As well as Kenneth Steel’s bonkersly technicolour vision of British Industry in the early 1960s.
And there’s still more to look at, even just in the railway posters. Who knew, for example, that Chester was on the coast?
There must have been a few disappointed travellers after that was published.
I’ve hardly scraped the surface of the railway posters on offer, and I’m exhausted. But there’s more than just those up for auction, too, the sale also includes a handful of London Transport posters. The Keely is illustrated above, but I also rather like this 1955 example, by Anthony Rossiter.
The quote is by Tennyson, should you be wondering.
And, as I hinted in an earlier post, there is also a reasonable slew of wartime propaganda, from both World Wars, of which this Beverley Pick is probably the best.
Although I don’t think I’ve ever noticed this wartime poster about wartime posters before, whose subliminal message seems to be that reading government propaganda makes you more attractive to the opposite sex.
But really, you need to go and see for yourself. There are nearly a hundred posters in the sale, and I’m bound to have missed some of them out. And that despite the fact that I’ve gone on for too long already. The second auction, I think, will have to wait for a post all of its own. Watch this space.
I rather enjoy your blogs so thought I would add a couple of comments. My poster interest was mainly motoring related, but this has since expanded a little. While trawling eBay earlier today, and before having read today’s blog, I noticed another Kerry Lee poster that sold via eBay for the city of Londonderry:
Londonderry Poster – Kerry Lee
I was quite taken by it and had I noticed it before the end of the auction (which was a while ago) I would have probably placed a bid.
I was also interested in your Christies auction comment. Their commission rate is always on the high side for my liking so I don’t often pay much attention to their sales. However, I did spot a poster I am pretty certain I owned (as in the exact example) that has passed between collectors and dealers for an ever increasing price over the last couple of years. This poster collecting seems to be a small world.
On another note, do you have any advice on quad royal size frames with suitable UV protection or is it a DIY job of ordering the Plexiglas and framing it thereafter?
All the best,
Peter.
Thankyou for the kind words, and also the link. There’s a definite family resemblance there. (It’s also interesting to note that the poster went for roughly what I’d expect it to go for at a railwayana auction too; there really are very few bargains these days.)
Interesting also about that poster, although I am sure that there is a lot of that kind of thing going on.
Re the framing, if anyone out there can find ready-made quad royal frames, I’d like to know too. We get ours done by the lovely Geraint:
http://www.geraintdaviesframes.co.uk
I don’t know where you are, but he does come down to London regularly to pick up work., if that helps.

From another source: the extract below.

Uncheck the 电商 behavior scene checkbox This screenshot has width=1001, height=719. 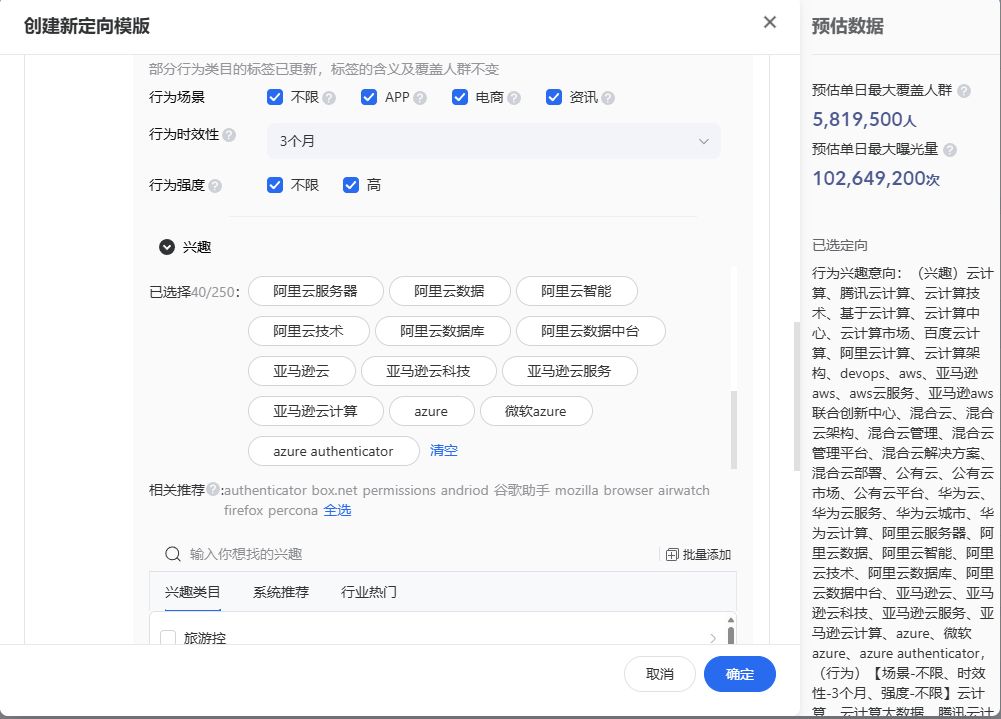[459, 97]
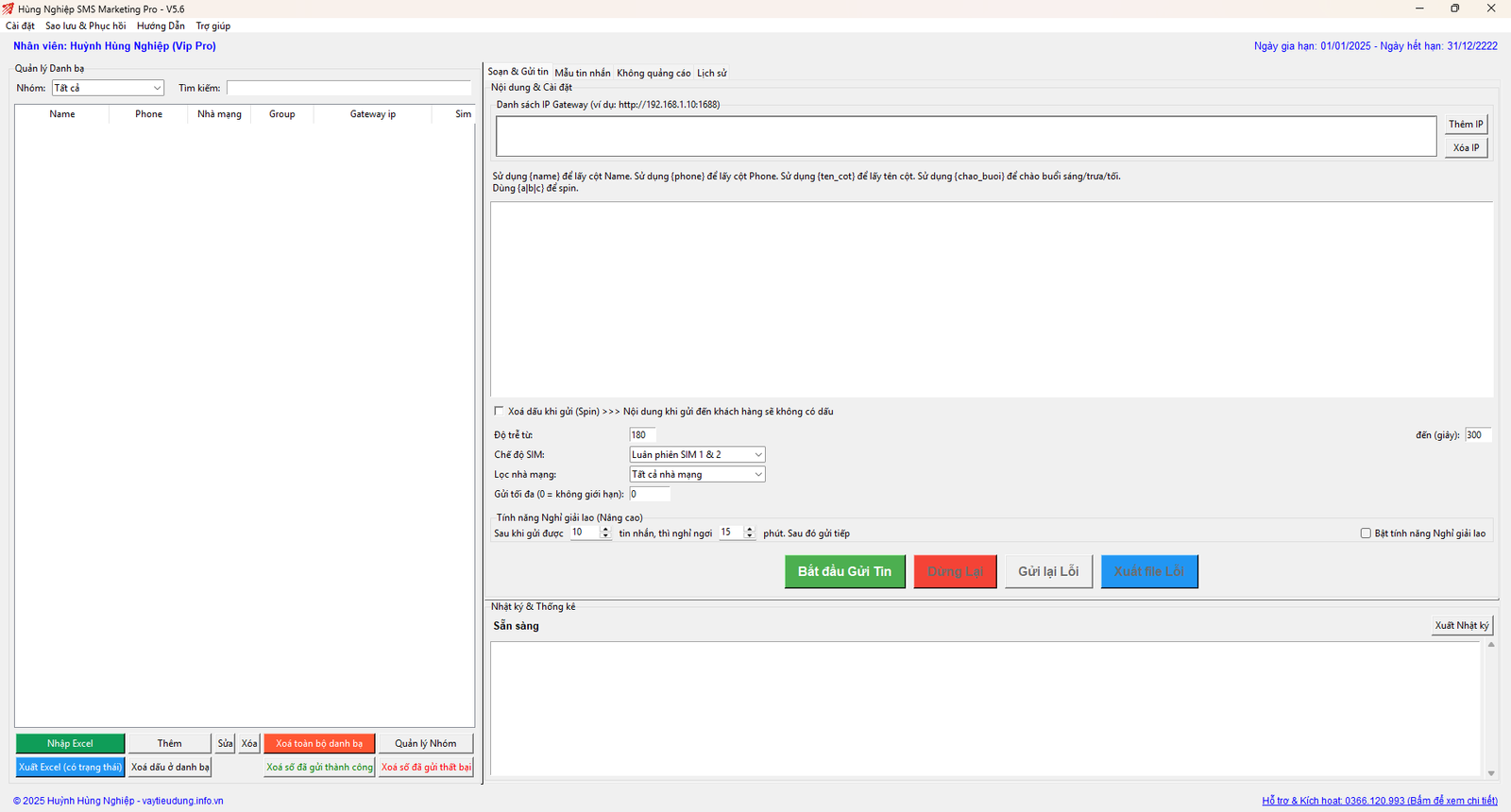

With so many posters in one auction, maybe they are filling the space left by Christies, albeit at a slightly lower price, and with no dates or estimates. A bit like you I find it baffling that they can’t manage that kind of basic stuff, which other auctions do – they’ve gone online, but can’t tell anyone any details – a bit strange.
As to the posters, a pretty good show really, and pretty varied; something for everyone you might say, unless you want pre-war British Travel classics – Swann in New York seems to be the only place for them now – why is that.
I don’t know, is the short answer, although Onslows do sometimes tend to have a few.
My theory vis a vis the availability of these kind of posters is that the prices have risen quite a lot over the past five years or so, enough to tempt quite a number out onto the market. But there may well be other reasons too.
Hi,
That Pat Keely poster features I think Millbank Tower.
Enjoyable blog, thanks for sharing.
Matt
You are completely right. Gives it an interesting political dimension too!
Hi. The lovely Pat Keely poster is in fact influenced by the Vickers (now Millbank) Tower, rather than Centre Point – you can tell by the convex facade and also its proximity to the river.